C'est dire, en l'occurrence, que l'unité communicationnelle n'est pas la négation de la pluralité culturelle. Elle en est au contraire l'accomplissement, dans la mesure où elle pourrait se nourrir des trois confluents évoqués - matriciel, maternel et international - susceptibles de former, pour l'avenir, un trépied langagier incontournable. Et c'est déjà un trio d'une lourde responsabilité pédagogique et sociale que seul un système éducatif performant ou une volonté vigoureuse, doublée d'une persévérance à toute épreuve, peut assumer. Ce dispositif minimal et combien difficile, n'exclut pas pour tous ceux qui le peuvent, au contraire, de s'adonner, facultativement, à toutes les diversités proches et lointaines et à toutes les ouvertures langagières, pour peu que les pluralités linguistiques et culturelles, ainsi abordées, soient intimement liées sans pour autant être juxtaposées ni superposables.
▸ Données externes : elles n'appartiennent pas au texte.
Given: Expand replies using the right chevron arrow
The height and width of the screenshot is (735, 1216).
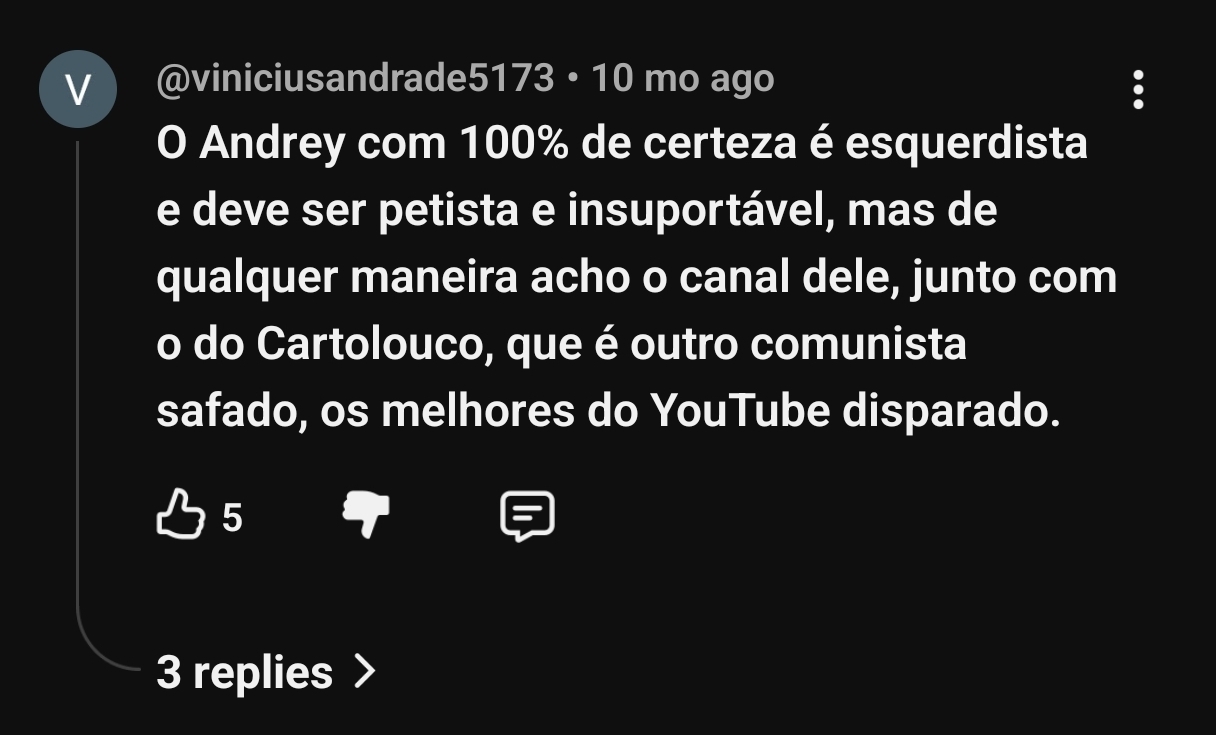Looking at the screenshot, I should click(x=366, y=672).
A cet égard, l'Un et le Multiple qui gouvernent l'univers ne seraient plus en contradiction avec l'unité dans la diversité. Ils seraient au contraire le creuset d'un langage commun et non unique. Un langage qui reste, pour la survie communicationnelle des peuples et leur évolution, une finalité prospective qui ne soit pas uniformisatrice, mais qui soit en revanche unificatrice: une démarche nécessaire en ce troisième millénaire, grâce à laquelle, en fait, la symphonie universelle, fondatrice de l'unité langagière des hommes, tout comme des pluralités inter et trans-culturelles, ne serait plus un simple sujet de méditation.
(*) C'est la conclusion d'un dernier ouvrage d'Ahmed MOATASSIME (Professeur honoraire des Universités au Maroc, Directeur de recherches doctorales en Sorbonne - Paris) intitulé « Le Maghreb face aux enjeux culturels euro-méditerranéens », publié chez Retnani / Editions Wallada, 216 pages.